The financial results published on September 1 by the Ugandan drug manufacturer, Cipla Quality Chemicals Ltd, reported a more than 50% reduction in annual losses. Losses decreased from 23.07 billion shillings for the fiscal year ending March 2020 to 10.5 billion shillings for the fiscal year ending March 2021. The report states that due to the Zambian government’s unpaid bills for supplied medicines, increased general and administrative expenses, and rising financial costs, the company will not be able to pay a dividend to its shareholders for the second consecutive year.
According to a company spokesperson, Cipla has a receivable from the Zambian government valued at 42.9 billion shillings, which was fully impaired after recording an additional impairment provision of 9.1 billion shillings during the current period. Although the Zambian government has continued to acknowledge this debt to the company, payment has remained overdue.
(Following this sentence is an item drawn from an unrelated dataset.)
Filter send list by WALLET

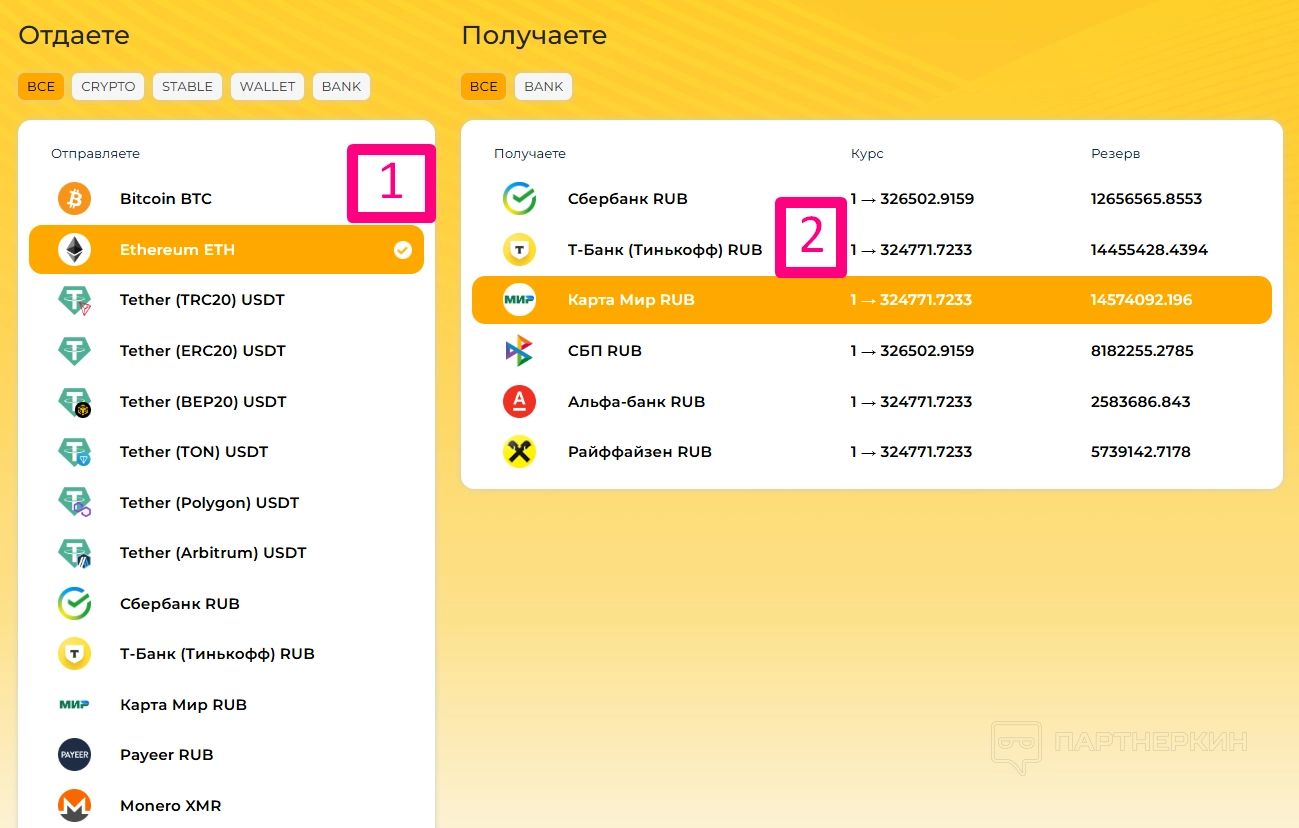tap(267, 87)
The company also reported an overall 41% increase in general and administrative expenses, primarily attributed to intensified sales promotion efforts to support aggressive expansion campaigns, improvements to the staff medical scheme, and normal salary adjustments. COVID-19 safety protocols also contributed to the cost increase.
Cipla’s share price on the Uganda Securities Exchange traded at an average of 100 shillings, compared to 256.5 shillings per share at its IPO in 2018. Cipla’s primary objective, established in 2005, is the production of WHO-prequalified, quality first-line treatments for HIV/AIDS and malaria. The company also produces two WHO-recommended first-line therapies for hepatitis B. It has also received regulatory approval from Uganda’s National Drug Authority (NDA) for the new first-line triple antiretroviral therapy for men, tenofovir lamivudine dolutegravir.